I didn't realize they were there.  And as long as the rest of the needed
commands have a way to specify everything together it should work well.

>> 5. I created a client and jobs records for my notebook the other day, and
>> now
>> status all hangs (and creates an error in messages) when the notebook is not
>> connected.  I wonder how difficult keeping track of which clients and
>> storage
>> servers are active.  Either for a "status active" command or "list active"
>> so
>> a GUI could see who's active and then do a status of only them.
> 
> Yes, this is a problem, though the timeout is only 15 seconds, it can be
> annoying.  It should not hang indefinitely though.  If it does, I'd like
> to hear more.  Any specific suggestions would be welcome.
> 
> One feature that would be really nice would be to have a some Schedule
> that says try running this Job every 20 minutes if it fails to connect.
> That would allow you to have portables, and if they were connected to
> the network for 20 minutes or more, they would be backed up otherwise,
> there would be no errors reported.  This could be handy also for Windows
> machines that are frequently turned off.  I've got it on my list.

I wasn't really thinking about starting jobs:

1. I haven't scheduled anything yet.
2. I probably won't schedule the notebook anyways.  I'll probably just do a run
   job by hand.  I can because I'm the bacula admin. :)

For the future, maybe some sort of run_client command would help.  When someone
brings their notebook in they could do something like:

run_client client-name now/later
it would connect to the dird with a restricted password
tell it to either run the job now or as scheduled later
dird would check to make sure it's allowed and either run it or schedule it for
     later
client disconnects
dird job would then connect to filed when requested.

-

What I was thinking of (I'm used to the networker status interface) would be
have a gui client with status windows looking something like this:

---------------------------------------
| dird status                         |
| job queue info                      |
| ...                                 |
---------------------------------------
| tape drive status                   |
| ...                                 |
---------------------------------------
| running client status               |
| ...                                 |
---------------------------------------

With updates every few? seconds.
This would allow the admin to watch bacula and keep an eye on what it's doing.

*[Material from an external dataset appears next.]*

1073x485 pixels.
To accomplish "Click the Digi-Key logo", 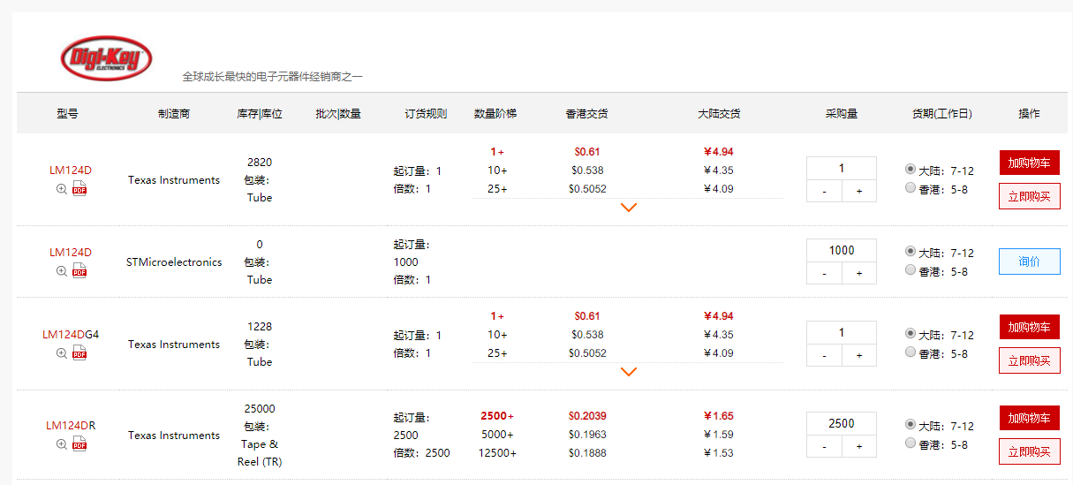I will coord(107,58).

One way to implement this would be to do "status all" and parse the output. 
However, what I noticed was "status all" had to wait for clients that are not
connected.

I'm not sure what the best way to fix this would be.  A few options I came up
with was:

1. Have bacula know what bacula-fd and bacula-sd it's it has jobs currently
   running on and implement a "status active" command.  This would also help
   for text console users if they have a large number of clients.
2. Have the job info for running jobs displayed by the status include which
   bacula-fd and bacula-sd it's talking to and have the client check them
   individually.
3. Have the gui do a .clients and a .storage? and get a list of things to poll
   and then do a status of each individually skipping most of the time ones
   that timed out the last time.

It's just something to think about.  It'll be a while before I would have a
chance to think about implementing anything like this.  And maybe it's just
because I'm new to the program that when I'm setting it up I want to know what
it's doing.  :)

By the way, in two places (there may be a few more) the storage status seems to
   be not as clear as it could be (and they are places where things take a
   while):

1. Positioning to end of data getting ready for an append:
    Device /dev/nst0 is mounted with Volume bacula-8
    Device is being initialized.
    Total Bytes=184,837,126 Blocks=2,867 Bytes/block=64,470
    Positioned at File=0 Block=0

   Maybe something like:
    Device is being positioned
    Device is being positioned for append
    Device is being positioned to file x

2. The other is during the rewind after hitting EOT.
    (sorry I don't have the current message)
    I noticed this because the tape drive in use light stops flashing and makes
    slightly different noises, but bacula hasn't yet sent the message to
    mount the next tape.